In the present study the effects of chromium and tamoxifen given alone and in combination on female sex hormones, lipid profile and uterine contractility to oxytocin were studied in female rats in estrous stage. The drugs alone and their combinations were given orally by gavage to rats for 30 days. Results of this investigation showed that hyperlipidemic rats treated with the solvent exhibited some sort of changes in the plasma levels of female sex hormones. Hyperlipidemia per se decreased estradiol (E2) and Luteinizing hormones (LH) , while increased the FSH and cortisol blood levels. Hypercholesterolemic diet significantly increased the plasma levels of Total cholesterol (TC), Triglycerides (TG), Low-density lipoprotein cholesterol (LDL-C) and Very-low density lipoprotein cholesterol (VLDL-C). However, the diet decreased the High- density lipoprotein cholesterol (HDL-C). It dramatically decreased the oxytocin-induced uterine contractions of the isolated rat uterus in the estrous stage compared to the normolipidemic rats. Chromium decreased the E, and cortisol, while increased the progesterone and LH levels. Tamoxifen and its combination with chromium increased the E2, LH and Follicle stimulating hormone (FSH), and decreased the progesterone blood levels. Cortisol levels were reduced by the combination only but did not affected by tamoxifen alone. Chromium decreased, while its combination with tamoxifen increased the oxytocin-induced uterine contractions, compared to the hyperlipidemic control. Chromium, tamoxifen and their combination decreased the plasma levels of TC, TG, LDL-C and VLDL-C, while they increased the levels of HDL-C.
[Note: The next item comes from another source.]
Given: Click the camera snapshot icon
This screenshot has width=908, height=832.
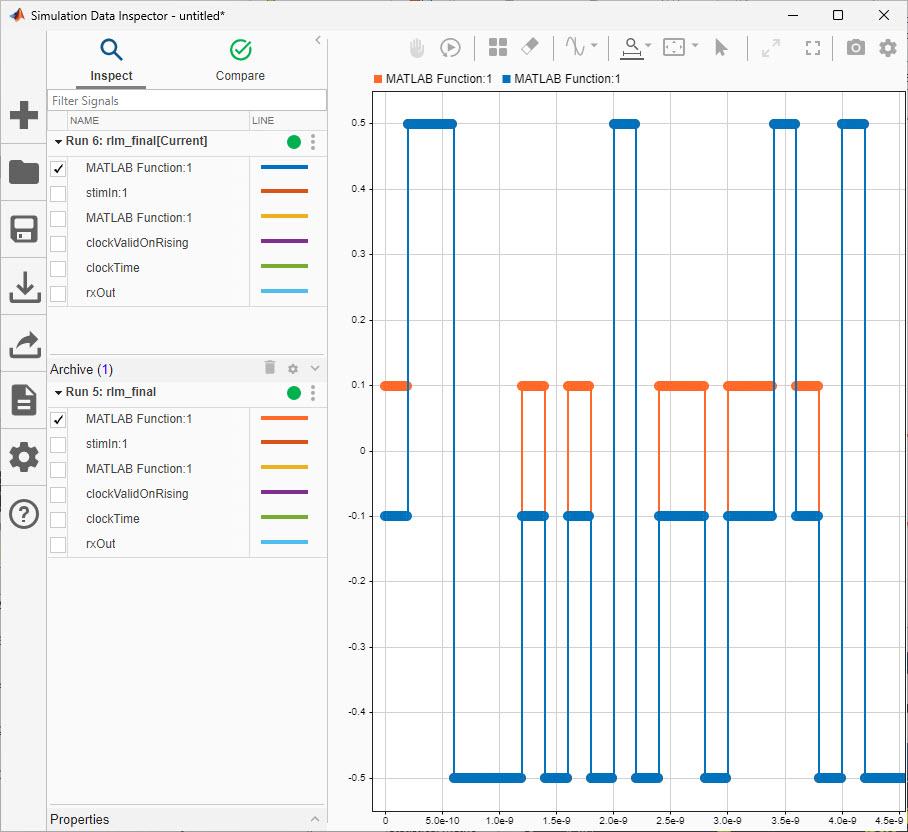Looking at the screenshot, I should (855, 47).
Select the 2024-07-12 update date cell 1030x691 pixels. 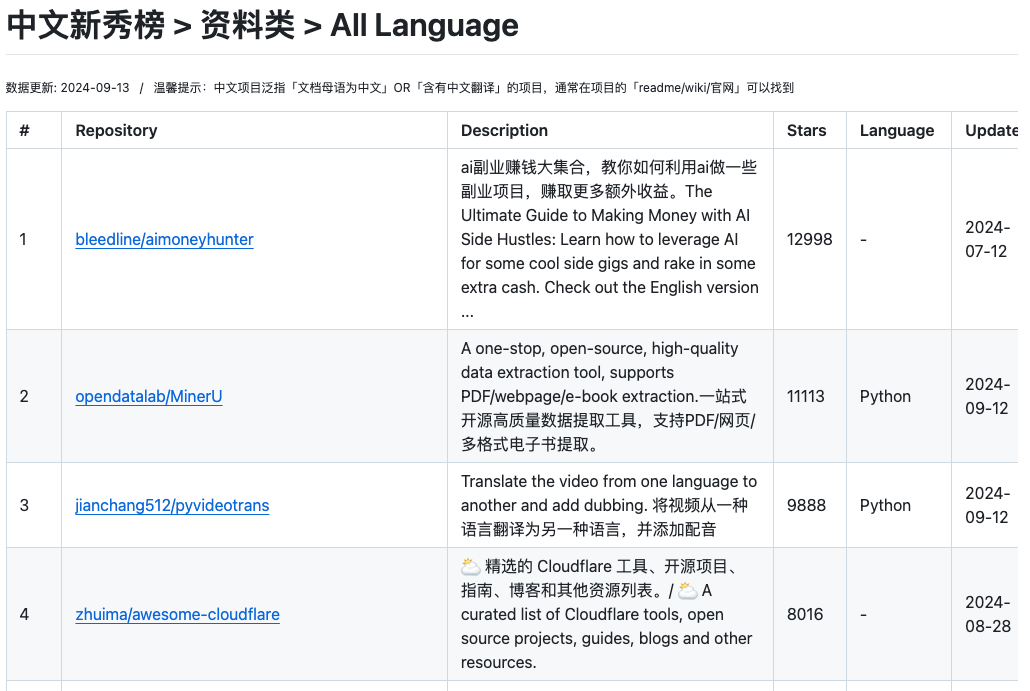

It could be concluded that, in spite of their capability to reduce the plasma levels of total cholesterol and other cholesterol containing particles, both tamoxifen and chromium exert different effects on hormonal blood levels. Chromium decreased while tamoxifen increased both estradiol and cortisol levels. Chromium increased progesterone while, tamoxifen decreased it. Tamoxifen, which decreased the levels of cholesterol, increased the hormonal blood levels and steroidogenesis, while, chromium decreased both. The effect of chromium on female sex hormones may be correlated to its cholesterol lowering capacity and its antihyperlipidemic effect, however, there is no correlation in the effects of tamoxifen. The reducing effect of chromium on the oxytocin-induced uterine contractions should be taken into consideration, especially in pregnant women, because it may decrease the uterine activity and contractions during labor.